Reputation: 135
I need to check for lines that have either one of the following patterns:
preposition word ||| other words or what ever
word preposition ||| other words or what ever
the preposition may be one of any word in a list like {de, à, pour, quand, ...} the word may be a preposition or not.

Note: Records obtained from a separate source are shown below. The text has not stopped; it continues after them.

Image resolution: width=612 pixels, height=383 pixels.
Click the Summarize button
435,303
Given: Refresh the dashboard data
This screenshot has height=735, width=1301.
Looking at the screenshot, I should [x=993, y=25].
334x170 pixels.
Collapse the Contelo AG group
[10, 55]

I tried many patterns,like the following
File file = new File("test.txt");
Pattern pattern = Pattern.compile("(\\bde\\b|\\bà\\b) \\w.*",Pattern.CASE_INSENSITIVE);
String fileContent = readFileAsString(file.getAbsolutePath());
Matcher match = pattern.matcher(fileContent);
System.out.println( match.replaceAll("c"));
This pattern match a preposition followed by at least one word before the pipe. What I want is to match a preposition followed by just one word before the pipe. I tried the following pattern
Pattern pattern = Pattern.compile("(\\bde\\b|\\bla\\b)\\s\\w\\s\\|.*",Pattern.CASE_INSENSITIVE);
Unfortunately, this pattern doesn't work!
Upvotes: 3
Views: 281
Reputation: 14699
For the sake of conciseness, I'm just going to use prep
to stand in as a preposition that we could be dealing with:
Pattern pattern = Pattern.compile("(?:(?:\\bprep\\b \\w+)|(?:\\w+ \\bprep\\b)).*",
Pattern.CASE_INSENSITIVE);
(?:...)
says to group but do not capture
\\bprep\\b
ensures that prep
is matched only if it is alone, ie it won't match is for preposition
\\w+
demands 1 or more [a-zA-Z_0-9]
.*
at the end goes with both of the sets of parentheses
EDIT (in response to comment):
"^(?:(?:\\bprep\\b \\w+)|(?:\\w+ \\bprep\\b)).*"

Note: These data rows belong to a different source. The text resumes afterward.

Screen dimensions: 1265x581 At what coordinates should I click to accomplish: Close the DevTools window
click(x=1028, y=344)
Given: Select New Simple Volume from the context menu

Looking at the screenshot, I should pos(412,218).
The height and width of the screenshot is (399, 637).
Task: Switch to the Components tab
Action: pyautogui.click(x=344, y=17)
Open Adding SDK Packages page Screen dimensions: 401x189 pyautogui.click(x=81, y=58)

is working, you're just most likely running into the case where you have something like:
String myString = "hello prep someWord mindless nonsense";
This will match since this is captured by the second case: (?:\\w+ \\bprep\\b)).*
.
If you try these, you'll see that the ^
is in fact working:
String myString = "egeg prep rfb tgnbv";
This doesn't match the second case since there are 2 spaces after "egeg"
, so it can only match the first, but it does not due to the ^
. Additionally:
String myString = "egeg hello prep rfb tgnbv";
We've established that a case like this won't match the first, and it also won't match the second, meaning that the ^
is in fact working.
Upvotes: 1
Reputation: 135
I thank you all for your answers. In fact, as @Pshemo said, I just have to add + after \w. I thought that \w means word. It works now with the following code:
File file = new File("test.txt");
Pattern pattern = Pattern.compile("(\\bde\\b|\\bla\\b)\\s\\w+\\s\\|.*|\\w+\\s(\\bde\\b|\\bla\\b)\\s\\|.*",Pattern.CASE_INSENSITIVE)
String fileContent = readFileAsString(file.getAbsolutePath());
Matcher match = pattern.matcher(fileContent);
System.out.println( match.replaceAll(""));
As input for example, I have the follwong lines :
the world |||something here|||other things here
world about |||something here|||other things here
another example ||| something here|||other things here
the final and the last example|||something here|||other things here
Then, supposing that the list of preposition are {the, about}, the out put will be:
another example ||| something here|||other things here
the final and the last example|||something here|||other things here
As you see, I just want to match the two first lines and to remove them.
Upvotes: 0